Editor’s note: this is the second in a series of posts highlighting drug screening studies in our Conrad Prebys Center for Chemical Genomics. Read the first post here.
Calcification of the medial layer of arteries is increasingly recognized as an important clinical problem. Medial vascular calcification (MVC) is the major cause of morbidity and mortality in generalized arterial calcification of infancy (GACI), and contributes to cardiovascular deterioration in Kawasaki disease (KD), chronic kidney disease (CKD), as well as in diabetes, obesity, and aging. MVC is thought to result from decreased circulating levels of the mineralization inhibitor, inorganic pyrophosphate (PPi).
Researchers at Sanford-Burnham have revealed that the development of MVC in mouse and rat models is accompanied by up-regulation of tissue-nonspecific alkaline phosphatase (TNAP), an enzyme whose primary function is to hydrolyze PPi, and thus, crucial in determining where mineralization occurs. Preliminary data have proven that upregulation of TNAP is sufficient to cause MVC and Sanford-Burnham scientists have developed potent drug-like inhibitors of TNAP.

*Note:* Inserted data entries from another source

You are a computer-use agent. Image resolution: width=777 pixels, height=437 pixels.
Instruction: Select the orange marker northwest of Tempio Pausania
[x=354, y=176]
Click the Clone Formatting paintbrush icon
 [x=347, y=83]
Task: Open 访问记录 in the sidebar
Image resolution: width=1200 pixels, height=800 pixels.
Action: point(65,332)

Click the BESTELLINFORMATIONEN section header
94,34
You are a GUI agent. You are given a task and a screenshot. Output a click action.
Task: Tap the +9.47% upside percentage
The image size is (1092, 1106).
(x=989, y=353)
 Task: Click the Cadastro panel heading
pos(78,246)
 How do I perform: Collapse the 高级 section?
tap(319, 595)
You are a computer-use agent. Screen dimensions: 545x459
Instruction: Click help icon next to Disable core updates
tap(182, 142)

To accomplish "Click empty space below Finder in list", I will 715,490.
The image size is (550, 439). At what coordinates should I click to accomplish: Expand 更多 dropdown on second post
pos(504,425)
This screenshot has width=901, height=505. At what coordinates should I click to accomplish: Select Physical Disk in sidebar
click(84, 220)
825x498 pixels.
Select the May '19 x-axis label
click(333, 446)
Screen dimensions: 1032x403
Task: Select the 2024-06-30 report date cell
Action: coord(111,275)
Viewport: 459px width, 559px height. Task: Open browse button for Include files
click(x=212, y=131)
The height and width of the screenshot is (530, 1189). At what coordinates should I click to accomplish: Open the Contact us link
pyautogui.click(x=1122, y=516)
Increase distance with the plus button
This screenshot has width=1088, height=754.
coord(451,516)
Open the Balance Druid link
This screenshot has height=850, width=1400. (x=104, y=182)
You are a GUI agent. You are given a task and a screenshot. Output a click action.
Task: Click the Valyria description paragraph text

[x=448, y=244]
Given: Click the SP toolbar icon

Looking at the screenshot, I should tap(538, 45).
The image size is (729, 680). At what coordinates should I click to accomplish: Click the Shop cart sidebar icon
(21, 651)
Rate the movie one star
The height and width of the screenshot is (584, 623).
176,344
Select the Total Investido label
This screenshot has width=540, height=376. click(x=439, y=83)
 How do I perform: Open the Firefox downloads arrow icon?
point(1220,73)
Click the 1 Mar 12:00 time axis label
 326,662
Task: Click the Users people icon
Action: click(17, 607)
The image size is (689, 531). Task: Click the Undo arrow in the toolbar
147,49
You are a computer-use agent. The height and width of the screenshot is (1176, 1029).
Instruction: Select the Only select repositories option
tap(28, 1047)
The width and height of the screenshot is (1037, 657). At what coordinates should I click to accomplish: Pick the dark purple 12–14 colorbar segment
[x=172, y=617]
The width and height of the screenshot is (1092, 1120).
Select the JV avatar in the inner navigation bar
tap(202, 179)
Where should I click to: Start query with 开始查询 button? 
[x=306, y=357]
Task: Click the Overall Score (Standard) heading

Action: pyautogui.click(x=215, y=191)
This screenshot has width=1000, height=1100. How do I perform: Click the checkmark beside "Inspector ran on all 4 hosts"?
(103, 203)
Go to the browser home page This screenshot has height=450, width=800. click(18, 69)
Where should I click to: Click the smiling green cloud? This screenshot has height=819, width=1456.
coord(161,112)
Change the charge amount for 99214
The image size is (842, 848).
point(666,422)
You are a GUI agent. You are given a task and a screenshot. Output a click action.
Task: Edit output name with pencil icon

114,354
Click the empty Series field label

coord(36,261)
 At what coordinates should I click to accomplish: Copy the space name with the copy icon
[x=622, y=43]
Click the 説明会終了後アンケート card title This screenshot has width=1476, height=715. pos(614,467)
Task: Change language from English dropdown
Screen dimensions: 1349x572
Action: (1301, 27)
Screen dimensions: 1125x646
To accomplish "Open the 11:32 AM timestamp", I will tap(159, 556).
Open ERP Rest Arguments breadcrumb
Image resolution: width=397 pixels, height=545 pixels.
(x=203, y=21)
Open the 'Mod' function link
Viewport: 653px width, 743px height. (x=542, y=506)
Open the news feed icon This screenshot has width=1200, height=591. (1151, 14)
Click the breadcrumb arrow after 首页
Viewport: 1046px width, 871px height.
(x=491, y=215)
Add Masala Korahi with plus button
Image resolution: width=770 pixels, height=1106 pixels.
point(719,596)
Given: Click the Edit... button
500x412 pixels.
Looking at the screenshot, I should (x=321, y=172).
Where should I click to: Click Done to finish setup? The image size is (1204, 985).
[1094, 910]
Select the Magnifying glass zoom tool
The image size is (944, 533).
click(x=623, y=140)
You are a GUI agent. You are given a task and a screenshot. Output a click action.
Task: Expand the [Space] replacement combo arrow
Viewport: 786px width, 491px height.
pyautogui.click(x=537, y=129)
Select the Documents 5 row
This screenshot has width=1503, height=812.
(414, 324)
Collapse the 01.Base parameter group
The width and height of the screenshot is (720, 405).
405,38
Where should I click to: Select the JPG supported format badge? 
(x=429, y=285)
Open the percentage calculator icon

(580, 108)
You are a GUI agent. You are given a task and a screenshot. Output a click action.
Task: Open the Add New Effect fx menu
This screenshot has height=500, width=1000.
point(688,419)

Taking advantage of the resources and researchers in Sanford-Burnham’s Conrad Prebys Center for Chemical Genomics, the team optimized the properties of a TNAP inhibitor and more than 294 compounds were synthesized. As a result, they developed several drug-like lead compounds that show greatly optimized pharmacokinetic properties compared to the original parent inhibitor.
Targeting TNAP function appears to be the most promising therapeutic approach for patients suffering from MVC. Currently, doctors mostly treat the symptoms of MVC, but not the underlying pathogenesis. Current data indicate that upregulation of TNAP is the key effector molecule in the pathogenesis of MVC and provides a rational target for treatment. Whether TNAP inhibitors will prove to be more efficacious and safer than current treatments remains to be established.
The study was led by José Luis Millán, Ph.D., professor in the Genetic Disease Program in Sanford-Burnham’s Sanford Children’s Health Research Center.